#### [TEXT FOR ANALYSIS]

________________

Thursday, November 06, 2003

Unions and Strikes: I'm actually not as vehemently anti-union as some might think I would be. I actually consider employees just like I would any other good or service, as anybody else should. You, as an employee, are pretty much just like the guys who make Pepsi. The guys who make Pepsi want to get as much money as possible in exchange for their product. They've got pretty much two choices for how to make more money. They can raise their prices, or they can sell more Pepsi. The problem is, people are then free to head on over and buy Pepsi.

It's the same way with you. You can either work more hours or ask for more money. The problem is, your boss is then free to find somebody else who can do the same job you're doing for the same price, since you're all just the employee equivalent of fizzy sugar water.

A union is the equivalent of an oligopoly. Coke and Pepsi get together and decide that ain't nobody going to get any more soda unless they're willing to pay a buck a can. Would anybody go for it? Should anybody go for it? Of course not. Coke remains coke, and still isn't worth a buck a can.

Now, say that since nobody wanted to pay a buck a can, Coke and Pepsi suddenly decided that, in order to teach everybody a lesson, they were going to stop making soda. No more, they say, until everybody realizes how much they miss us. Only when everybody changes their mind and decide to pay a buck a can for soda will they start making product again.

________________

#### [ENTRIES PROVIDED]
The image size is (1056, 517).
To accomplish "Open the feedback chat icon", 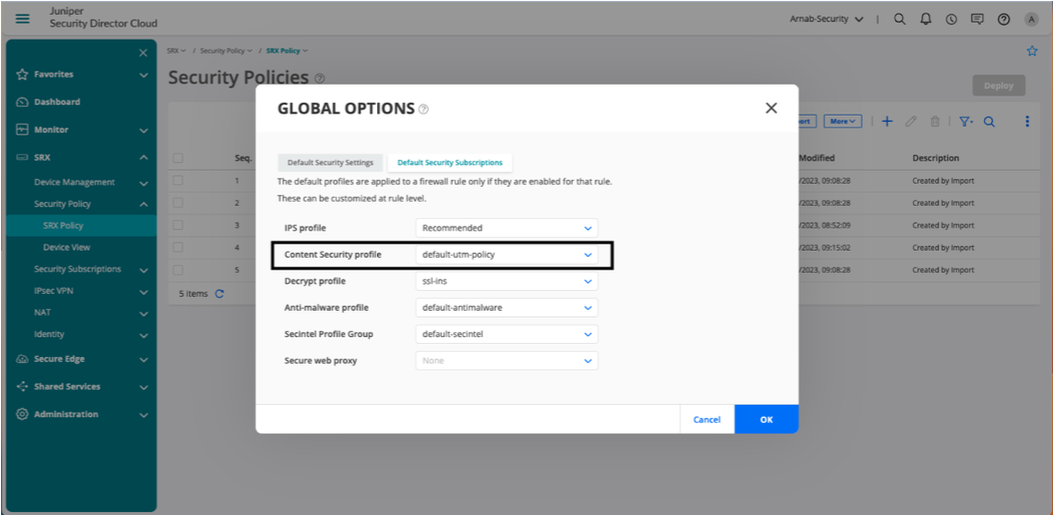I will coord(977,19).
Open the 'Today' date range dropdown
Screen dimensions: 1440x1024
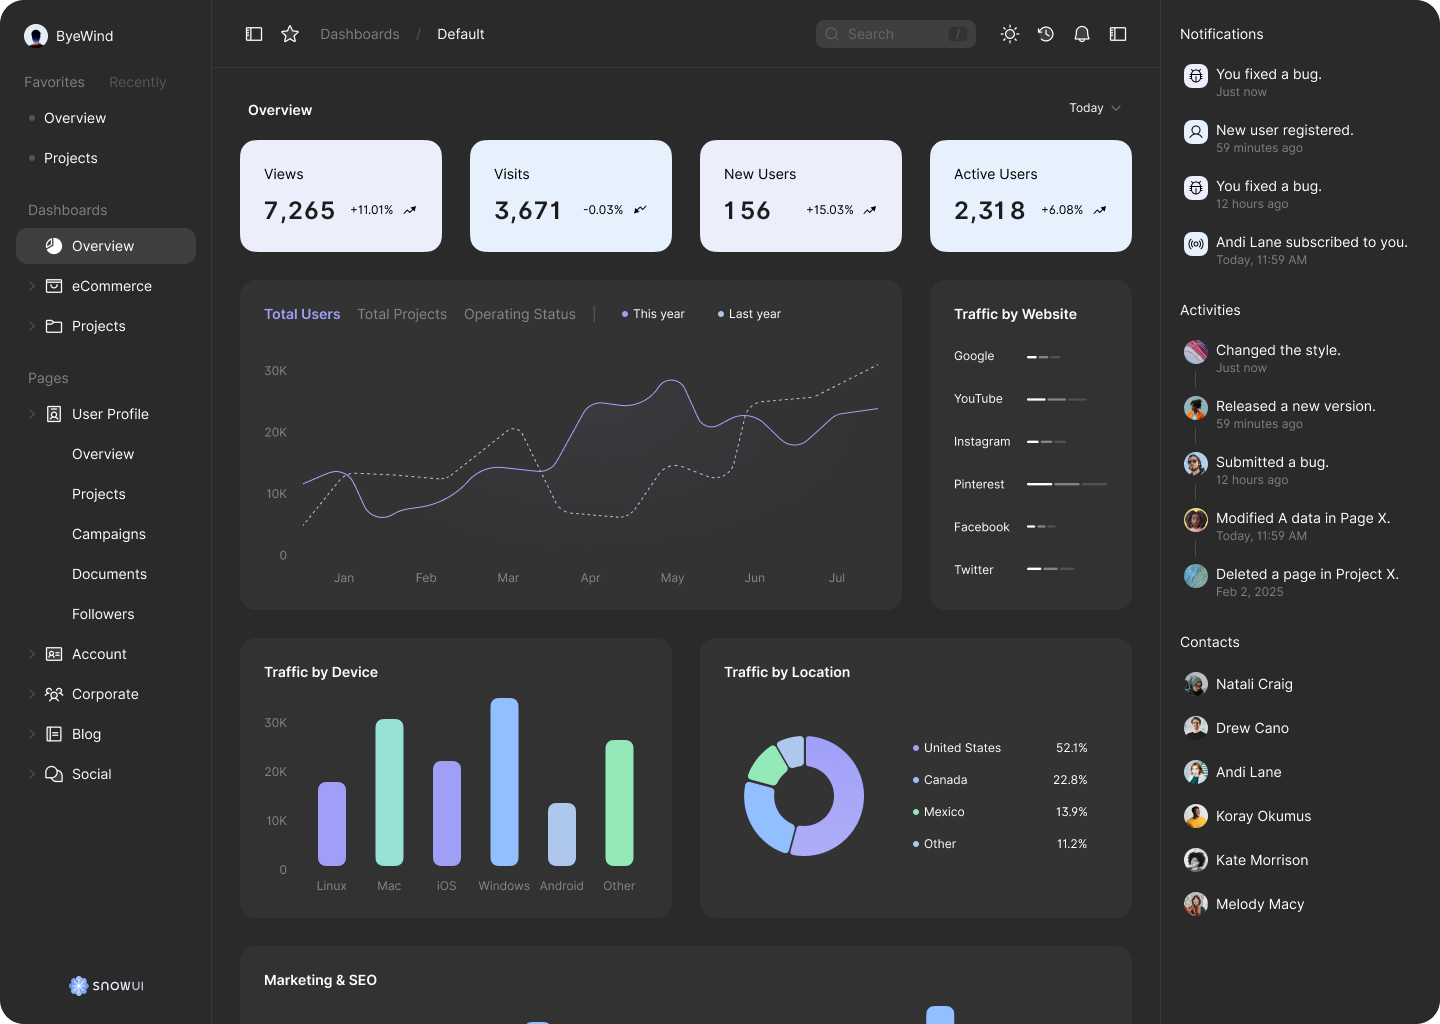coord(1093,108)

________________

#### [THE PROBLEM]
Extend the post on unions and strikes, starting after its last sentence. The rows have no connection to the post on unions and strikes.

#### [RESULT OF THIS TASK]
How wise does this seem? Would you, as a stockholder, put a lot of faith in the CEO if they acted like this?

So why does everybody think the Union leaders are so all-fired noble and brilliant for attempting pretty much the same strategy?

There's only one way to get more money for Pepsi, and that's to make Pepsi worth more money. If it, say, also cured cancer and regrew hair, then maybe people might ante up the extra money.

In other words, the grocer's union workers should find some way to increase the value of the work they're doing. Time it was that grocery store checking was a semi-professional job. You had to have flawless, lightening fast ten-key speed to punch up the prices of all of those items quickly and accurately, all while engaging in mindless banter with the customer.

Now, you pretty much just have to scan and scowl.

Do the grocery store clerks really think they're so irreplaceable that by standing in the parking lots they're leaving employers cowering in fear, wondering how the stores will function?

I'm sorry, but my two-year-old pretty much got it right her first try on the Barbie "Shop With Me" Cash Register.

I do feel there are unions and professional organizations that are able to exercise some leverage by unionizing, and I'm not going to deny them the right to do it.

But isn't it a little hypocritical to pick on monopolies and oligopolies as being unfair when a company is doing it, but then calling it unfair when individual people are doing it?

Actually, the person who gets screwed the most by Unions is the guy who does his job incredibly well, and competently. He ends up having to take up the slack of the less competent guy working beside him, who is making the exact same amount as him, even though he's nowhere near as good a worker.

But man, the unions sure are nice for the incompetent guy, aren't they?